To simplify the understanding of the adaptive property, visualization can be made on a dataset whose property space is two dimensional. As a result of all the vectors entering the kernel according to the vector in the center, in other words, in the central static state, distributed vectors on a three-dimensional bell-shaped surface are obtained. These vectors in Hilbert space can now be easily classified with SVM. The bell curve of the AG corresponding to input vectors in different value ranges and the bell curves of the Gaussian kernel are compared in Fig. 3.
The AG kernel function adapts to different data intervals and creates an optimal Gaussian bell curve. With this adaptive feature of the AG, the problem of finding optimum value of the parameter \(\rho \) which is an arbitrary real constant value in the Gauss kernel function is eliminated. The time complexity of a conventional Gaussian kernel is \(O(d{N}_{\mathrm{SV}})\), where \({N}_{\mathrm{SV}}\) is the number of support vectors and d is the number of features [25]. In the time complexity of the proposed method, the standard deviation of the norm of the input vectors is calculated in addition to the Gaussian kernel. In the time complexity, the d-dimensional standard deviation calculation cost is added for each support vector, and thus, the time complexity of the proposed method is found as \(O((d+d){N}_{\mathrm{SV}})\).
5 Experimental Results
In order to test the accuracy of the proposed method in experimental studies, a total of 25 datasets, 17 of which are KEEL-dataset repository and 8 of them UCI machine learning repository, were used as shown in Table 1. The MATLAB platform was used to implement the AG into SVM. The real constant of Gauss kernel functions \(\gamma \) values is taken as default value 1. In addition, the degree of polynomial kernel function is taken as the default value of 2.
Figure 4 shows the \(k\)-fold cross-validation technique for the datasets given to the classifier model. Here, the \(k\)-value is determined as 10. We use a common procedure of tenfold cross-validation to run the experiments. Cross-validation is the process of creating grouped datasets by selecting different amounts of samples from the same dataset.

## Supplied information

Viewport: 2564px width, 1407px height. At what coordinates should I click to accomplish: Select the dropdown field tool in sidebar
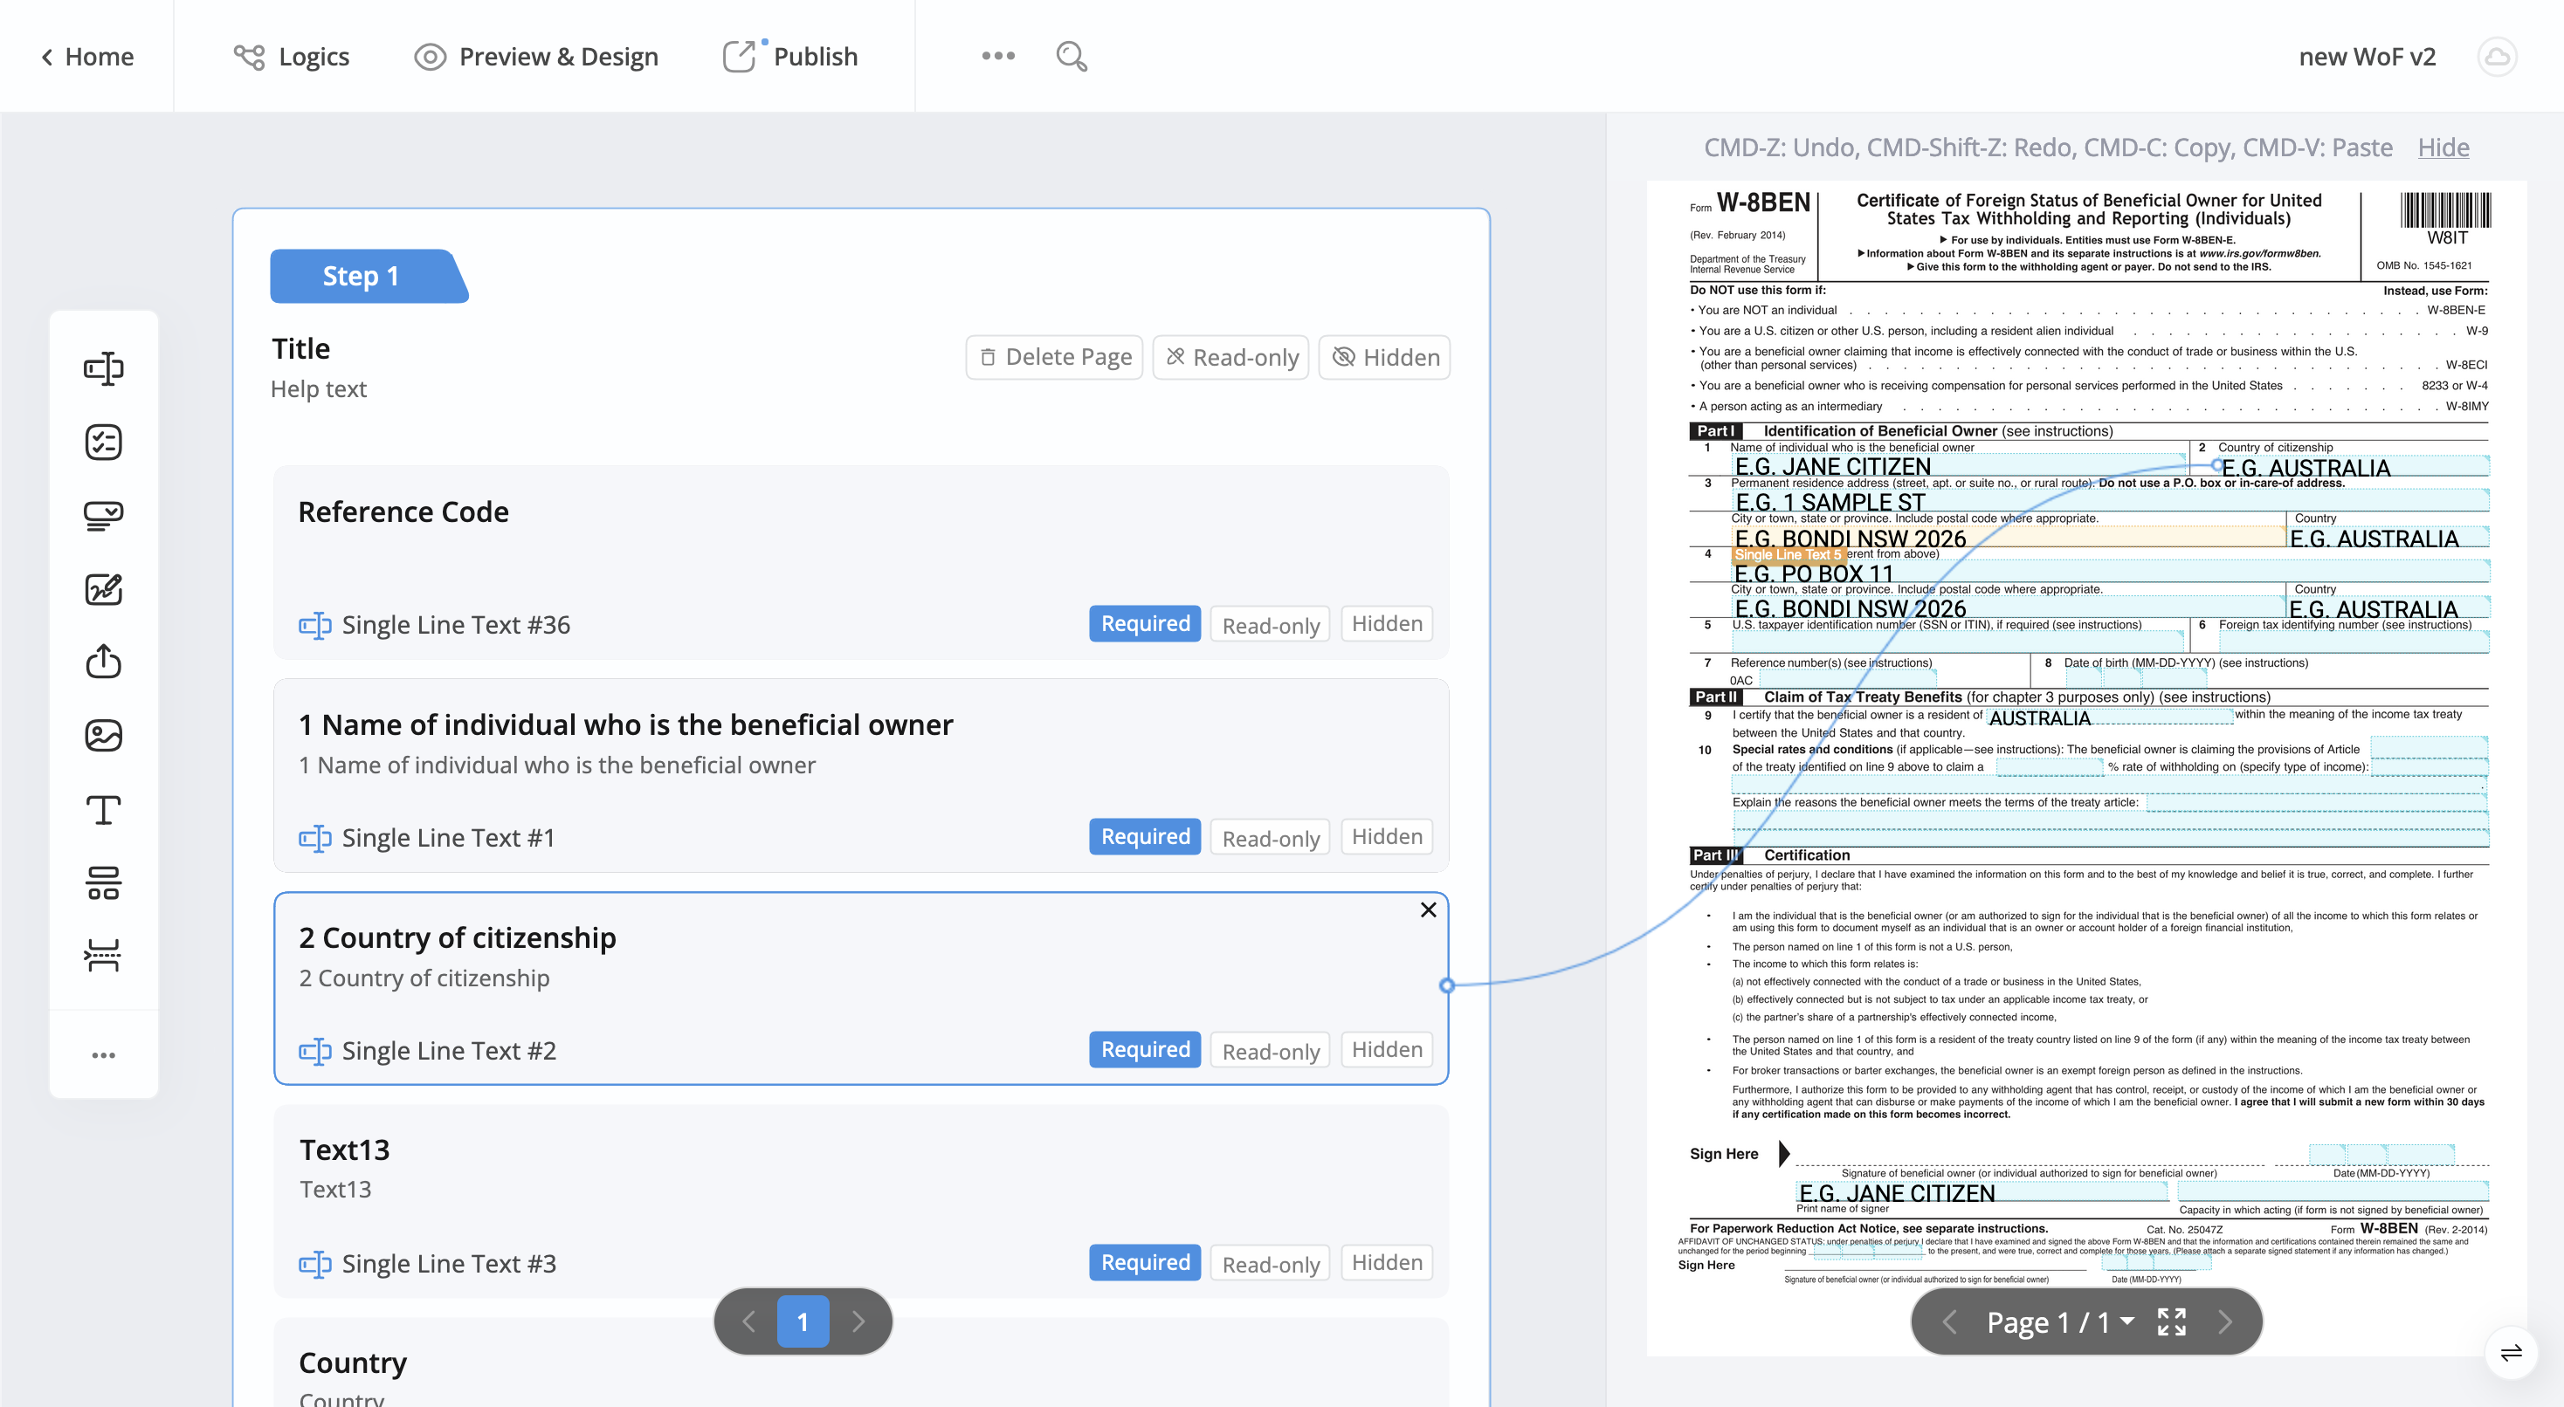(x=104, y=515)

## Complete the following
1) Summarize the passage about the AG kernel function in two sentences.
2) Print the part of the passage about the AG kernel function that starts at "To simplify the" and ends at "compared in Fig. 3.", word for word.
3) According to the passage about the AG kernel function, how many of the datasets used came from the KEEL-dataset repository?

## Task results
1) The AG kernel function adapts to different data intervals and creates an optimal Gaussian bell curve, which removes the need to find an optimum value for the parameter ρ of the Gauss kernel function, while adding a d-dimensional standard deviation calculation for each support vector to the time complexity. To test its accuracy, the AG was implemented into SVM on the MATLAB platform and tested on 25 datasets from the KEEL-dataset and UCI machine learning repositories using tenfold cross-validation.

2)
To simplify the understanding of the adaptive property, visualization can be made on a dataset whose property space is two dimensional. As a result of all the vectors entering the kernel according to the vector in the center, in other words, in the central static state, distributed vectors on a three-dimensional bell-shaped surface are obtained. These vectors in Hilbert space can now be easily classified with SVM. The bell curve of the AG corresponding to input vectors in different value ranges and the bell curves of the Gaussian kernel are compared in Fig. 3.

3) 17 of the datasets came from the KEEL-dataset repository.